Now, as I watched the demo of the Blue Planet Globe in the lovely make-believe living room, I thought to myself that clearly I must have one of these, until I saw the $850 price tag! Now, for those of us with a more limited budget, The Science Source does have a much less expensive ($75) Season Modelling Globe which does the same thing but without the full smokey acrylic case.

What cures traffic jams? Supply and demand!

At least that’s what researchers at the University of Texas at Austin are claiming. Their idea is to use some combination of GPS or RFID to track then cars enter into a congestion area. If vehicles enter during peak times, they would have to pay more in tolls than if they go through off-peak times. So drive into work at 8:00am? Pay $.25 per mile. Drive into work at 2:00am? It’s only $.10 per mile.

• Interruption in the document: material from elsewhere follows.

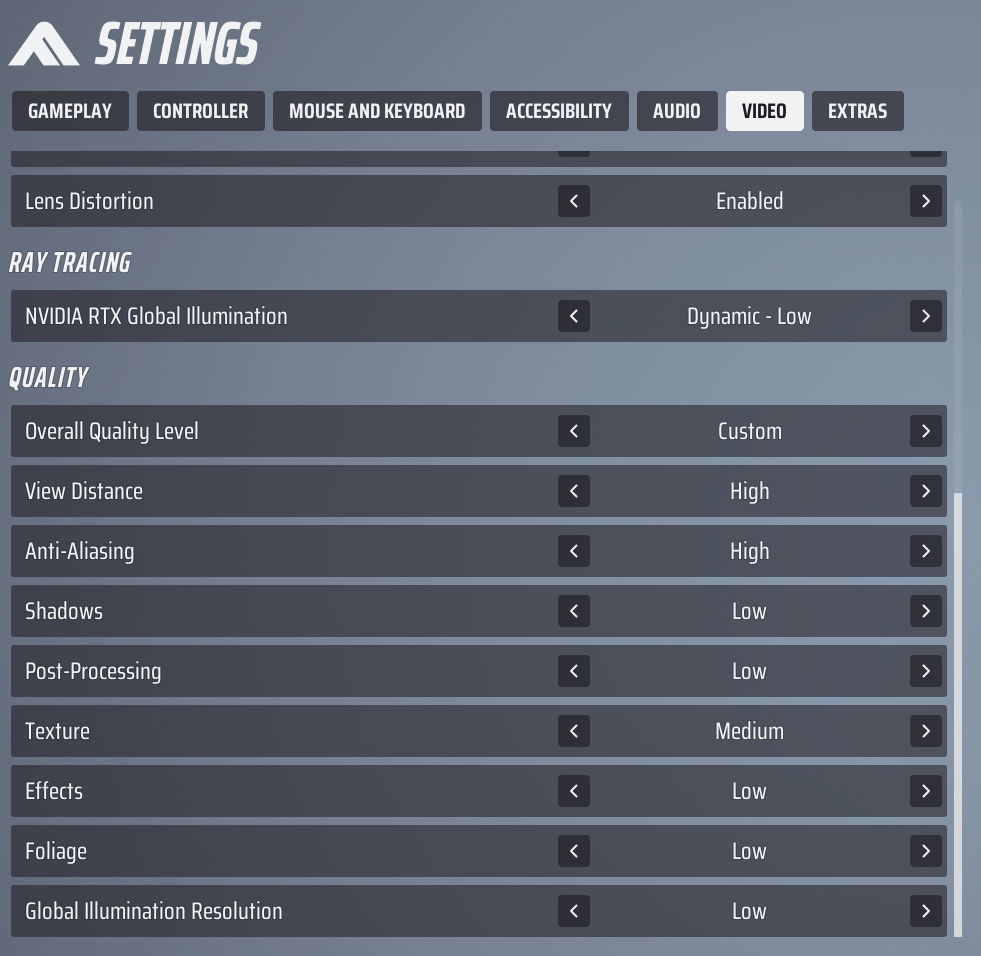Next option for Overall Quality Level
The width and height of the screenshot is (981, 956).
tap(926, 431)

It’s an interesting idea, but I personally worry about a couple of things. Ultimately, what happens to all the data people collect about where I’m going when? What would keep outside parties from having access to that data? Finally, I’m not sure driving times are really responsive to market forces. I can’t easily choose an entry time more economical to my budget because, well, my employer says I have to be into work by 9:00am or get fired. If you triple the toll during that natural travel time, I’ll just have to pay triple. Unless my employer allows for complete hours flexibility, I’m not sure this is going to have much of a real impact (other than better roads from increased toll incomes).

Location Based Chumby

chumbyPlease don’t let this way cool gadget/alarm clock be ‘vapor-ware’. The Chumby is a small computer that appears to be infinitely customizable through Flash widgets and some good old fashion hacking. Toss in a GPS chip and some code you could have an always on cuddly LBS system. If Loki isn’t giving away a few hacked Chumby’s at next year’s Where 2.0 that link their service through Yahoo’s Flash maps, then I will be sad. Maybe a contest…I think a Loki-based virtual treasure hunt through San Jose…Just a thought 🙂

Chumby Industries

Spy Plane on the cheap

Saw this one on HGTV’s I Want That: Tech Toys. The XB-39 Eagleye is a R/C plane with a built in digital camera allowing you to capture those high resolution obliques all on your own. Actually, I am just guessing it captures obliques based on the picture I saw…you may be able to capture nadir images. If you have one of these, or have played with one, let us know what you think.